Objectives of PULSE in detail

The acronym PULSE stands for High-Power Ultrafast LaSErs using Tapered Double-Clad Fibre (Call H2020-ICT-2018-2). The CORDIS website, which describes the aims of European collaborations, states:

“A world record power 2.5kW laser providing from picosecond- down to femtosecond-pulses at repetition rates up to 1GHz with excellent beam quality is being developed and brought to the market at highly competitive costs enabling widespread industrial uptake. By harnessing the unique characteristics of patent protected tapered double-clad fiber amplifiers power-scaled multichannel laser, unparalleled high-power beam qualities, M2<1.1, and pulse energies 2.5µJ to 250µJ will be achieved.

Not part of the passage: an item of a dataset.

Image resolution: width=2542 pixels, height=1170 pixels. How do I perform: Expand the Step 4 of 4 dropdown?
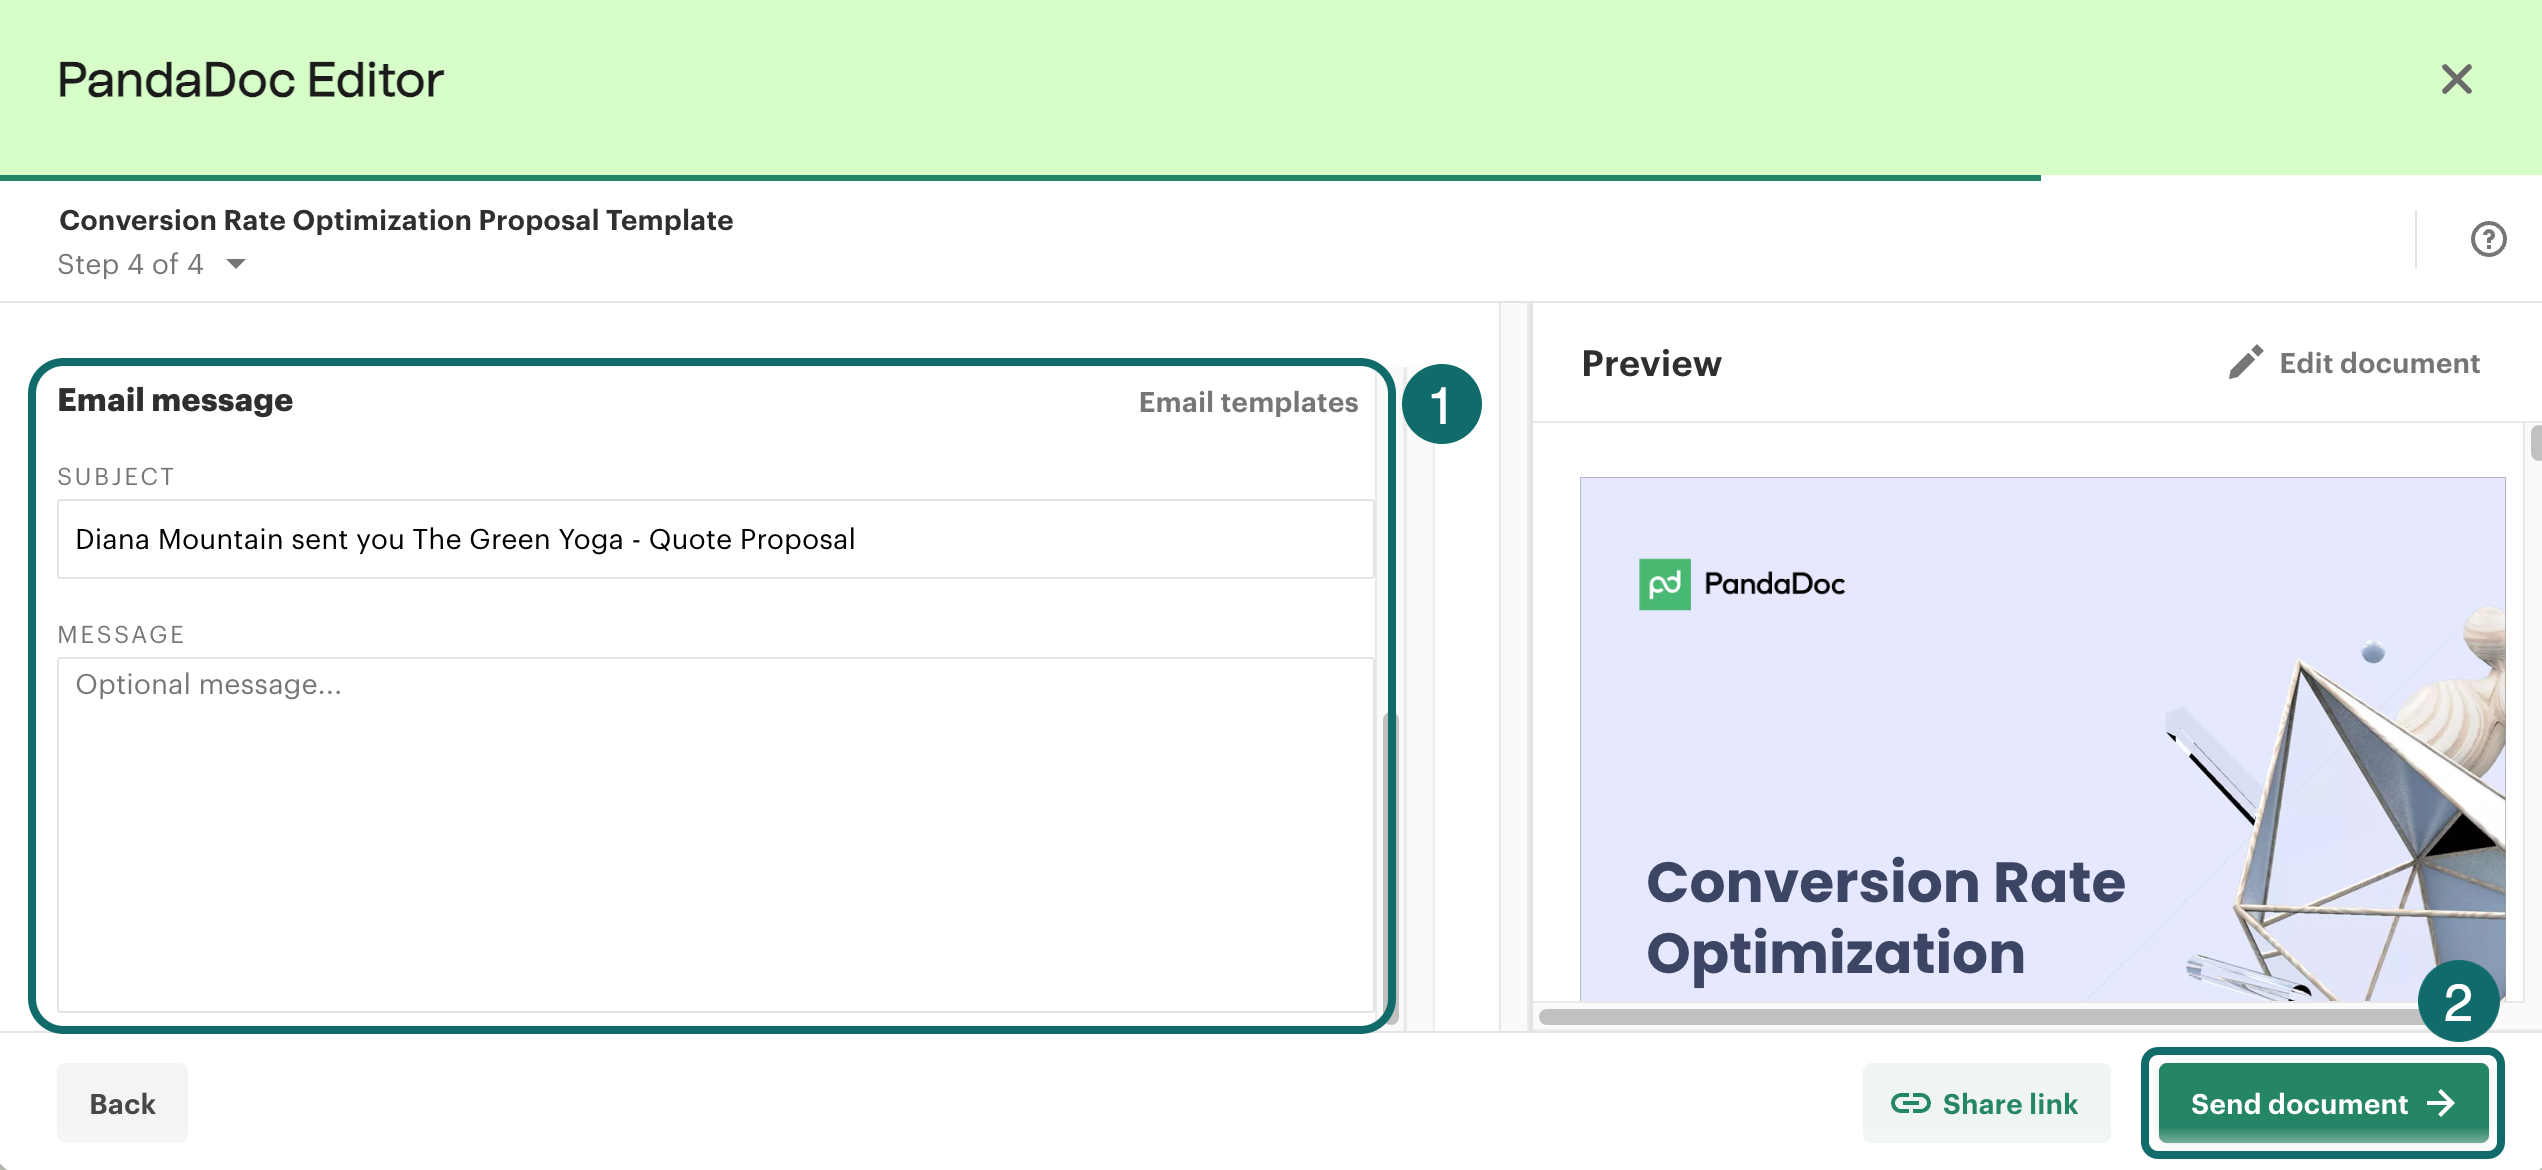point(236,264)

“Using the state-of-the-art highly stable laser diodes as seed lasers allowing parameter flexibility by ultrafast electrical control of pulse duration and repetition rate will a broad range of high-power laser processing application requirements to be met. An extremely stable advanced all-fiber based configuration allow development of a compact ultrashort pulse laser system."